No começo de fevereiro, também houve freio no ritmo da bolsa por causa de rumores de que o estado de saúde do presidente Jair Bolsonaro, internado após cirurgia, pudesse diminuir a velocidade de avanço da reforma da Previdência. Em seguida, no início de março, declarações de Bolsonaro via rede social provocaram polêmica, respingando no humor do mercado financeiro.
Bianchi Filho pondera que, se corrigidos pela inflação, os 100 mil pontos atingidos pelo Ibovespa nesta segunda-feira ainda ficariam abaixo dos 73 mil registrados em 2008. A comparação leva em conta o quanto subiram, em termos percentuais, os preços e os valores das ações das empresas na bolsa. Conforme o especialista, segundo essa análise, o Ibovespa teria de alcançar 136 mil pontos para superar o desempenho da década passada.
Nesta segunda-feira, o Ibovespa alcançou a marca dos 100 mil pontos às 14h44min. Na máxima da sessão, chegou a 100.037 pontos.
Descompasso com setores produtivos
Analistas afirmam que, no curto prazo, o principal fator que poderá azedar o desempenho da bolsa de valores de São Paulo (B3) é o risco de o governo Jair Bolsonaro não conseguir avançar no projeto de reforma da Previdência. Por isso, o economista Silvio Campos Neto, sócio da consultoria Tendências, ressalta que as definições políticas terão ainda mais importância para ditar os rumos do mercado financeiro.
O analista explica que a euforia na bolsa ainda não é verificada com o mesmo vigor em outros setores em razão da "dinâmica" da economia. Esse descompasso, diz Campos Neto, está relacionado ao fato de que o mercado financeiro busca antecipar cenários, que podem ou não se concretizar. Ou seja, a eventual melhora ou piora na bolsa leva mais tempo para alcançar indicadores como o Produto Interno Bruto (PIB). O Banco Central (BC) informou nesta segunda-feira que o IBC-Br, considerado uma prévia do PIB, caiu 0,41% em janeiro. O resultado sinaliza que a economia começou o ano patinando.
— O mercado financeiro é o espaço em que os movimentos acontecem primeiro. Pode servir de antecedente do que está por vir na economia real. As ações das empresas estão subindo porque os investidores veem que pode haver melhora no futuro. O país depende da reforma da Previdência, mas, caso a proposta do governo fracasse, a valorização da bolsa será revertida — ressalta Campos Neto.
Por enquanto, a trégua nos ânimos no Exterior, principalmente na disputa entre Estados Unidos e China, também vem colaborando para a bolsa de valores bater recordes. Contudo, caso os temores de guerra comercial se intensifiquem nos próximos meses, o Brasil tende ser impactado, avisam economistas.
No mundo da bolsa
- O que é bolsa de valores?
É o espaço em que investidores podem comprar e vender ações de empresas.

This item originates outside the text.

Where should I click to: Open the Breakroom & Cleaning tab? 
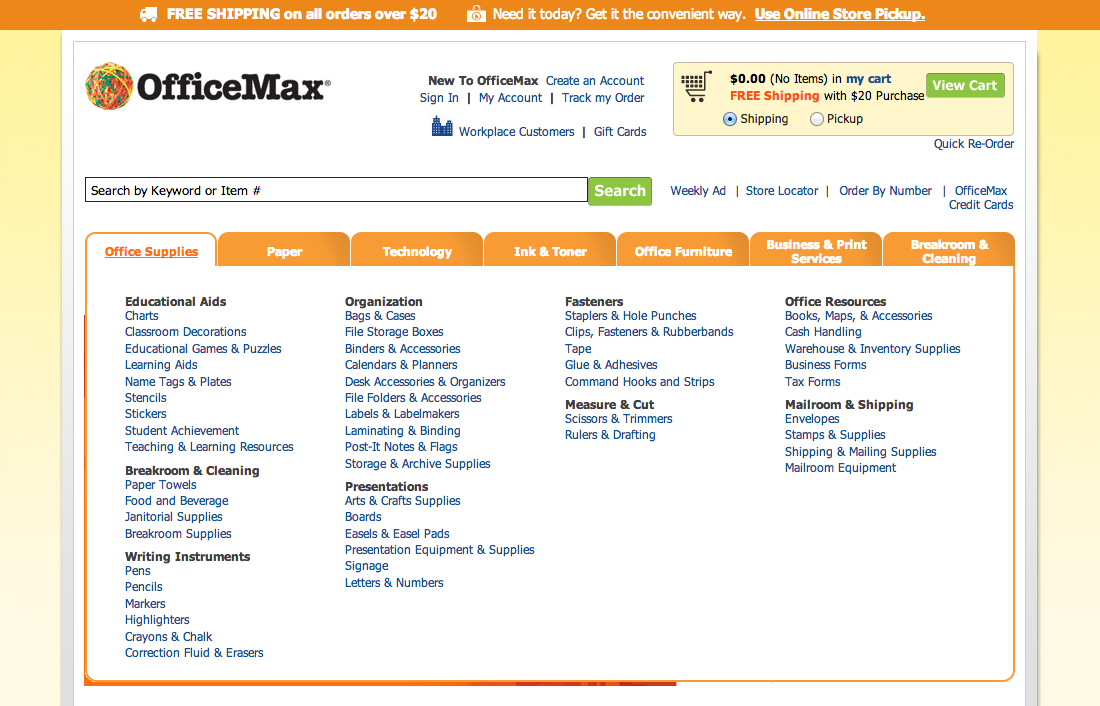tap(948, 249)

No Brasil, a única em operação é a B3, anteriormente chamada de Bovespa, com sede em São Paulo. - O que são as ações?
São pequenas partes de uma empresa. Ao abrir seu capital, a companhia o divide em frações, distribuídas aos investidores. Quanto mais papéis eles comprarem, maior será a parcela na empresa. - O que é o Ibovespa?
É o principal índice da bolsa. Sua variação é calculada com base no desempenho das ações das principais empresas do mercado financeiro. Quando se diz que a bolsa teve alta de 1% ao final de uma sessão, é porque o valor do Ibovespa, em pontos, aumentou 1%. - Quais são os tipos de ações?

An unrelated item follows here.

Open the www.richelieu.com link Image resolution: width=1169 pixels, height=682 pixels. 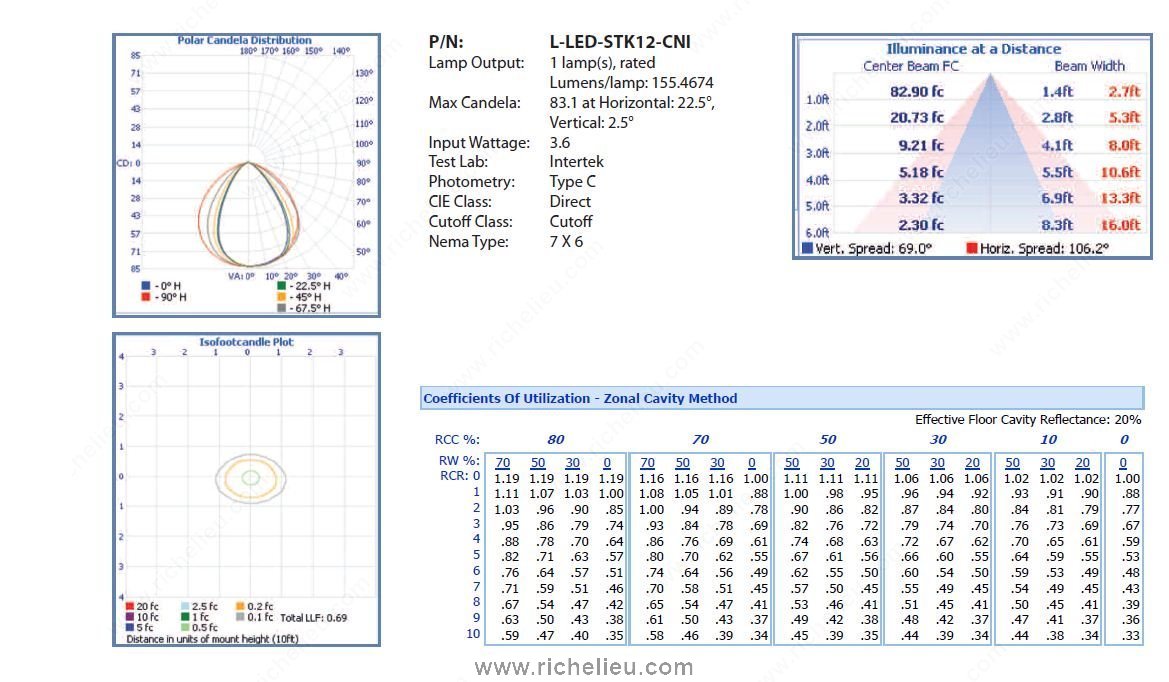[584, 667]
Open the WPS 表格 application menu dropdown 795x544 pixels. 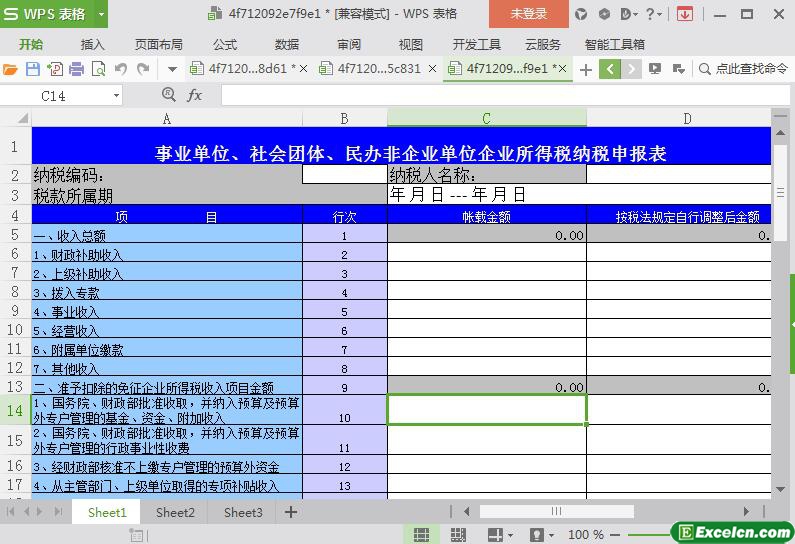[102, 14]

As ordinárias dão direito a voto em assembleias que debatem os rumos das empresas. As preferenciais não concedem direito a voto em assembleias, mas garantem a preferência no recebimento de dividendos (parcelas do lucro das empresas). - Como investir?
É preciso que o interessado se cadastre em uma das corretoras registradas na Comissão de Valores Mobiliários (CVM). Essas instituições são responsáveis pela abertura da conta do investidor no mercado de capitais. - Qual é o valor mínimo de investimento?
Não há. A quantia varia de corretora para corretora e também é influenciada pela cotação dos papéis de cada empresa.